Le chef du gouvernement a annoncé en début de semaine sa décision d’allonger la session parlementaire afin de faire adopter en deuxième lecture, la dernière semaine de juillet, le projet de loi relatif à la bioéthique. Comment interpréter l’urgence d’un débat précipité alors que ce projet de loi remet en cause rien moins que ce qui constitue notre condition humaine, les fondements mêmes de notre humanité. Outre l’ouverture de la PMA aux couples de femmes, le texte permet à une femme de donner un ovocyte à sa compagne afin que celle-ci puisse, une fois l’ovule fécondé lors d’une FIV, porter l’enfant, ce que l’on appelle la « technique Ropa (pour Réception d’ovocytes de la partenaire) . Cette technique constitue un préalable à l’adoption, demain, par le parlement, de la GPA.
Le texte en cours d’adoption légalise ainsi :
1. l’autoconservation des ovocytes
2. autorise le diagnostic préimplantatoire permettant d’éliminer les embryons ayant une anomalie chromosomique
3. assouplit le régime de recherche sur les cellules souches embryonnaires…
Les rêves les plus fous imaginés par les docteurs des camps de concentration nazie reviennent sous nos yeux réalités, sans que cela semble gêner ceux et celles à qui les électeurs et les électrices ont prêté leur voix en faveur de l’humanité de leur condition d’existence. On assiste ainsi à un véritable déploiement de ce que l’on pourrait considérer comme une humanité déshumanisée, à l’émergence d’une conditio inhumana. Après la restriction des libertés fondamentales, voici la privation du lien de sang puisque l’humanité sera suspendue à la seule opération technique d’une réunion de cellules.
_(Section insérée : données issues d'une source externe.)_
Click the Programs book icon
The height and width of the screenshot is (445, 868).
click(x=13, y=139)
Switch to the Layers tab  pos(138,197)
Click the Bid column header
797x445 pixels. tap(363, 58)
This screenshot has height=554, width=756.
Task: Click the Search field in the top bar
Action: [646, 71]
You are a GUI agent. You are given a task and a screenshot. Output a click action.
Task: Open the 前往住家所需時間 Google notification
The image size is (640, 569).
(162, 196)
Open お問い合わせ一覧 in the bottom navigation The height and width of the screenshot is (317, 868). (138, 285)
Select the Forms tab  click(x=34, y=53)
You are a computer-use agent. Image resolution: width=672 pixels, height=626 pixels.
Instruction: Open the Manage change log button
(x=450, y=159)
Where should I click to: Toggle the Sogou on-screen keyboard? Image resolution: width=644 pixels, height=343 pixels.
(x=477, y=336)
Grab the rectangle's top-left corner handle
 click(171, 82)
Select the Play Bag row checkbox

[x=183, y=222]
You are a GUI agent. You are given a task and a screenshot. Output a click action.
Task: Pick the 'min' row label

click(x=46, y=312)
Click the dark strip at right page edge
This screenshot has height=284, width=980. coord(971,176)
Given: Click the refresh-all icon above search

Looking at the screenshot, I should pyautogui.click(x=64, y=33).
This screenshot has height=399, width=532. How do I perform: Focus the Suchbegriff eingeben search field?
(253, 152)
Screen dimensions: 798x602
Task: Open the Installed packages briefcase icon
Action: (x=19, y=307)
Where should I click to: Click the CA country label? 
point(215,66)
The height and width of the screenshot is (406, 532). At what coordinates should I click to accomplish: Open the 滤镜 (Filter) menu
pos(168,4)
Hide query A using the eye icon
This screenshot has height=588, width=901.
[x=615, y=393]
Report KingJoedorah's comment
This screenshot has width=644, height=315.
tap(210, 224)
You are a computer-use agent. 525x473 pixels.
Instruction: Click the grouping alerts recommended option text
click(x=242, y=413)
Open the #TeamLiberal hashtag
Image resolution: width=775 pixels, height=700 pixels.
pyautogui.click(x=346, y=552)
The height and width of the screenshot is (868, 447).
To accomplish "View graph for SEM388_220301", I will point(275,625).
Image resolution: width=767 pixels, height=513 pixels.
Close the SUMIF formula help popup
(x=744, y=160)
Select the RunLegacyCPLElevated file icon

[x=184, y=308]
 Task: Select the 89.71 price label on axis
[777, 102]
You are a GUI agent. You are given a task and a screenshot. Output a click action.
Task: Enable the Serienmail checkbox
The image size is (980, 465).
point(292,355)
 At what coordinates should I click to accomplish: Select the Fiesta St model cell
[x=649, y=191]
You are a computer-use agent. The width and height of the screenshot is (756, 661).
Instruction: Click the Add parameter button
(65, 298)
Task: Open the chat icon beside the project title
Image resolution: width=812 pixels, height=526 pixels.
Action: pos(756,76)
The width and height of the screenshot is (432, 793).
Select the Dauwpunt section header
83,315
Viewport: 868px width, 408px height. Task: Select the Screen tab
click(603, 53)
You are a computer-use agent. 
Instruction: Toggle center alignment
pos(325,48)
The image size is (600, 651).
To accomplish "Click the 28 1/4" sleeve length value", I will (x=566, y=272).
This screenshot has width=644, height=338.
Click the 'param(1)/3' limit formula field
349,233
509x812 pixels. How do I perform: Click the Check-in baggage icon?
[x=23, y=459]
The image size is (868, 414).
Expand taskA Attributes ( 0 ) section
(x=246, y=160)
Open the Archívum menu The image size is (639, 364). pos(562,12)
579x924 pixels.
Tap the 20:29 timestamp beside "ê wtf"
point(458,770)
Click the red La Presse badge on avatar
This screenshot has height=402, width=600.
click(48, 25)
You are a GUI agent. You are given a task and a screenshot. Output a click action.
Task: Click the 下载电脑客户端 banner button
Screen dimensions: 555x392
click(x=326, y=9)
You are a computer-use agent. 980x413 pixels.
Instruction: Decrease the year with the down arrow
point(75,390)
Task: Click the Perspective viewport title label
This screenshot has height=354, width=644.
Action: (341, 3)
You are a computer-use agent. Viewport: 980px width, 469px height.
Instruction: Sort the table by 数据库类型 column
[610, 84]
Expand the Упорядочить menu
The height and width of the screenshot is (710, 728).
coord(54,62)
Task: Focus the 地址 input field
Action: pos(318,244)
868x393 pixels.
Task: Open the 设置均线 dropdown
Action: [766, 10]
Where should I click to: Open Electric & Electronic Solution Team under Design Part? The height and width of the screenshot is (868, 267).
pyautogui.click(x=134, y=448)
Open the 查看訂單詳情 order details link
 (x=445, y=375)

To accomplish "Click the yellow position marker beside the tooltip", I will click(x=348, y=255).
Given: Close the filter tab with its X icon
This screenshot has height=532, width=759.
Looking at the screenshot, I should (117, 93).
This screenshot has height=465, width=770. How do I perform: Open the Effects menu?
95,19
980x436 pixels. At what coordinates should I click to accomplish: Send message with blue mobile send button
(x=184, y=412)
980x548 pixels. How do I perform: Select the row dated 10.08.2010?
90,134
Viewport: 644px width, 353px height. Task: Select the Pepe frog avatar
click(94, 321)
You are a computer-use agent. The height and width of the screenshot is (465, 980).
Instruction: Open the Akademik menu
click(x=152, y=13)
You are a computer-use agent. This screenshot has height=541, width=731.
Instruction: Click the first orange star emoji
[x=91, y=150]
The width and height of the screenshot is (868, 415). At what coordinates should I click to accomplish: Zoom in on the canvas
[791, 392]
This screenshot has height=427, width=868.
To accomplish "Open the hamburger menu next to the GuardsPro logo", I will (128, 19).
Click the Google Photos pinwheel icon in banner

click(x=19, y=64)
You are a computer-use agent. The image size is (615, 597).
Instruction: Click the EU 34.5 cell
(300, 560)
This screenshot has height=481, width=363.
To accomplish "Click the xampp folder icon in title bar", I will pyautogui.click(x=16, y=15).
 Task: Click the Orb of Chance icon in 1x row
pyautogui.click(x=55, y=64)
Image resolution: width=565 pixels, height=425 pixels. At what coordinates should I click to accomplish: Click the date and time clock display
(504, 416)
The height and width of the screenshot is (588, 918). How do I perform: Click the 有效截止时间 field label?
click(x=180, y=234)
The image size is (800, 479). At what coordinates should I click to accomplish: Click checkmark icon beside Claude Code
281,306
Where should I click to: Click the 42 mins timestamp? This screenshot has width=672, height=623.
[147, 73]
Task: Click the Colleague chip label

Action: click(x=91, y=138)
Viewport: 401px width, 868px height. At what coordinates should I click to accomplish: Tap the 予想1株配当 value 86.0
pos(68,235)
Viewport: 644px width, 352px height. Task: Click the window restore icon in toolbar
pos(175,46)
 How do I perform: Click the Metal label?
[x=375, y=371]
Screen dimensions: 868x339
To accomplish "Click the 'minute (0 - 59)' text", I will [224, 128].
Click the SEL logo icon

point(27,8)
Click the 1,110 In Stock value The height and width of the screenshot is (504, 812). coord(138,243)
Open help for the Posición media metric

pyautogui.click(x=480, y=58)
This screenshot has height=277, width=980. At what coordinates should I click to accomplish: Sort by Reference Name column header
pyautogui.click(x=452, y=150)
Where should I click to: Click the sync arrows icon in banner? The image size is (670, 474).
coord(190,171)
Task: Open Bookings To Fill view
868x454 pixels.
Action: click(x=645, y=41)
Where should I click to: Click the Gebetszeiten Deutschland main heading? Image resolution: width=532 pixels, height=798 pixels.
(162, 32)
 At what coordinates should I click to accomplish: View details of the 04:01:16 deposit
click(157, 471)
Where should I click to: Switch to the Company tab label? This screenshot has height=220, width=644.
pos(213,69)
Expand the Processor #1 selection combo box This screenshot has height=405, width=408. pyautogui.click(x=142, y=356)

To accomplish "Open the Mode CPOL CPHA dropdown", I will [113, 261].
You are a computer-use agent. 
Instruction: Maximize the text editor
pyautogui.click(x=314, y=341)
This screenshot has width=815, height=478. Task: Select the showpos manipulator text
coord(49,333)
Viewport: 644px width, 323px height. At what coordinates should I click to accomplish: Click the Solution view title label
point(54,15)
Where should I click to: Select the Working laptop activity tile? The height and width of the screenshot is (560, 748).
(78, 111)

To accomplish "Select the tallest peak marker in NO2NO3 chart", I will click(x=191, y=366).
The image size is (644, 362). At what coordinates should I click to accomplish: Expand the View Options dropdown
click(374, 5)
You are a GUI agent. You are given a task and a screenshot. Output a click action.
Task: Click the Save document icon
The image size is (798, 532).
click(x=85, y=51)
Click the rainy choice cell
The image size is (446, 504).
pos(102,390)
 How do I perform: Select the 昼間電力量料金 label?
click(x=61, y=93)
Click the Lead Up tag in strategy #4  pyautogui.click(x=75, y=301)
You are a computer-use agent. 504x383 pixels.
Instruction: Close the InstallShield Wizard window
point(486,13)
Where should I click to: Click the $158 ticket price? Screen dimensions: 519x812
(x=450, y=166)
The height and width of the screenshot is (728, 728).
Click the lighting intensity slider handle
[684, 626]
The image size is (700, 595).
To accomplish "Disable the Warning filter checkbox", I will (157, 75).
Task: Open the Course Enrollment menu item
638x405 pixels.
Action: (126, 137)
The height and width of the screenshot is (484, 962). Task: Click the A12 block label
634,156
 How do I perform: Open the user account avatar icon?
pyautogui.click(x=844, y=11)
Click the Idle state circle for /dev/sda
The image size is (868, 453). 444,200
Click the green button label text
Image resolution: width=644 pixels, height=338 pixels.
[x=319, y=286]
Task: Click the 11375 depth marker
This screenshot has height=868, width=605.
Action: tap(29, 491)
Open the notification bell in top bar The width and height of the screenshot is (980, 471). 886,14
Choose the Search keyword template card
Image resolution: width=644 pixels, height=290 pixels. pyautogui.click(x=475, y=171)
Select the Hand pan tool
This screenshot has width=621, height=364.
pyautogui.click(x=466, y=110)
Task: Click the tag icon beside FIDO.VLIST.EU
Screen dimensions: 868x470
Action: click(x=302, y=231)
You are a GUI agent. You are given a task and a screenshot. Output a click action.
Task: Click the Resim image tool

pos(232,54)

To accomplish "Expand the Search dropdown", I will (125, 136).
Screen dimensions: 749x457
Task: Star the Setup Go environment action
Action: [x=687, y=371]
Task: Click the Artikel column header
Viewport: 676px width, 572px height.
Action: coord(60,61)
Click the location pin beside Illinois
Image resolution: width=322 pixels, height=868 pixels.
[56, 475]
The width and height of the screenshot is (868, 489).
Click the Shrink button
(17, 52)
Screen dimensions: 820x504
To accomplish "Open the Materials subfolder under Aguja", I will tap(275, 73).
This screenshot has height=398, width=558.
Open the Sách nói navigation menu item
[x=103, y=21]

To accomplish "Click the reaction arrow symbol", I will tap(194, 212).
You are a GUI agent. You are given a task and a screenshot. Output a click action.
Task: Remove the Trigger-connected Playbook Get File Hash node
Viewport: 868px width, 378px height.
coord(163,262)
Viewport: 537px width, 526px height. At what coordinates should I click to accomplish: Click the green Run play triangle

La vie est traitée en objet de recherche, le vivant manipulé, la procréation devient une production technique de nature mécanicienne et le corps humain réduit à une machine aux éléments dissociés et dissociables. L’eugénisme dont tout le monde s’accorde à dire qu’il serait discriminatoire est à notre porte. Et nous ne disons rien. Et cela sans doute est le plus grave. Que nous soyons si interdits. Quant à l’enfant, puisque c’est in fine de lui qu’il s’agit, il est prié, depuis sa conception, d’ignorer son père, réduit non au rôle de géniteur, mais au rôle de distributeur de gamètes. La figure symbolique du père, si importante dans la construction de la personnalité de l’enfant, puisqu’il garantit la distinction d’avec la mère et ouvre à la fraternité universelle, la figure symbolique du père disparaît au profit du fantasme autosatisfait de procréation. Un enfant objet de désir, mais non sujet de liberté.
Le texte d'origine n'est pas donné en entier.